SOURCE DOCUMENT:
• • • • •

Re: Write to multiple IOs in linear fashion

Alexey Romanenko Thu, 25 Mar 2021 11:40:44 -0700

I think you are right, since "writer.close()”  contains a business logic, it 
must be moved to @FinishBundle. The same thing about DeleteFn.
I’ll create a Jira for that.


> On 25 Mar 2021, at 00:49, Kenneth Knowles <[email protected]> wrote:
> 
> Alex's idea sounds good and like what Vincent maybe implemented. I am just 
> reading really quickly so sorry if I missed something...
> 
> Checking out the code for the WriteFn<T> I see a big problem:
> 
>     @Setup
>     public void setup() {
>       writer = new Mutator<>(spec, Mapper::saveAsync, "writes");
>     }
> 
>     @ProcessElement
>       public void processElement(ProcessContext c) throws ExecutionException, 
> InterruptedException {
>       writer.mutate(c.element());
>     }
> 
>     @Teardown
>     public void teardown() throws Exception {
>       writer.close();
>       writer = null;
>     }
> 
> It is only in writer.close() that all async writes are waited on. This needs 
> to happen in @FinishBundle.
> 
> Did you discover this when implementing your own Cassandra.Write?
> 
> Until you have waited on the future, you should not output the element as 
> "has been written". And you cannot output from the @TearDown method which is 
> just for cleaning up resources.
> 
> Am I reading this wrong?
> 
> Kenn
> 
> On Wed, Mar 24, 2021 at 4:35 PM Alex Amato <[email protected] 
> <mailto:[email protected]>> wrote:
> How about a PCollection containing every element which was successfully 
> written?
> Basically the same things which were passed into it.
> 
> Then you could act on every element after its been successfully written to 
> the sink.

• • • • •

MATERIAL:
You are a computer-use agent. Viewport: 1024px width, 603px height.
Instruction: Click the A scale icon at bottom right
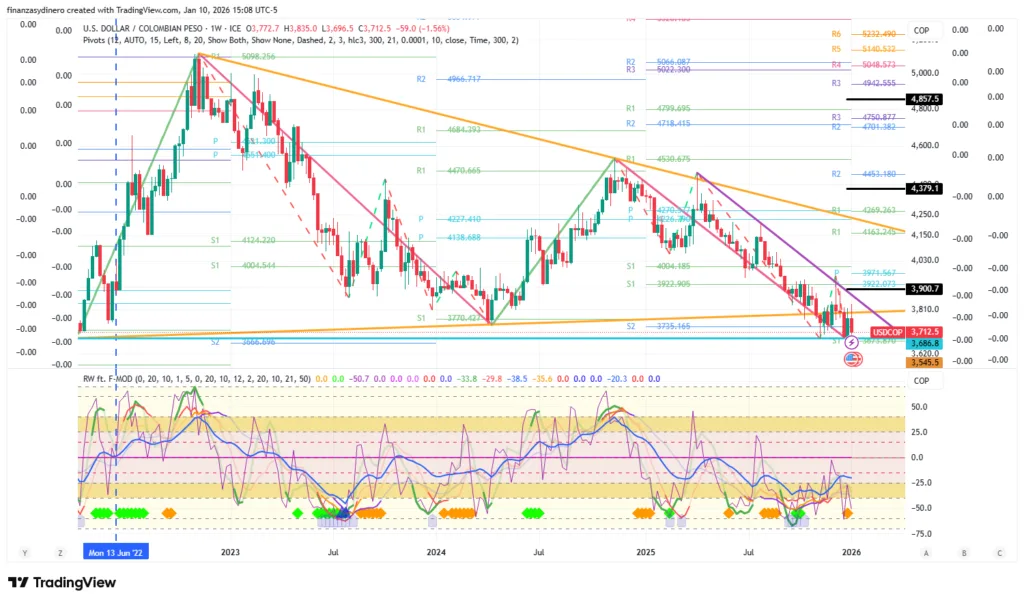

• • • • •

EXERCISE DESCRIPTION:
Answer these from the thread about writing to multiple IOs:
(a) Which annotation does Alexey Romanenko say "writer.close()" must be moved to?
(b) In the WriteFn code that Kenneth Knowles quotes, which annotation marks the method that calls "writer.close()"?
(c) What kind of PCollection does Alex Amato propose?

WRITTEN REPLY:
(a) @FinishBundle
(b) @Teardown
(c) A PCollection containing every element that was successfully written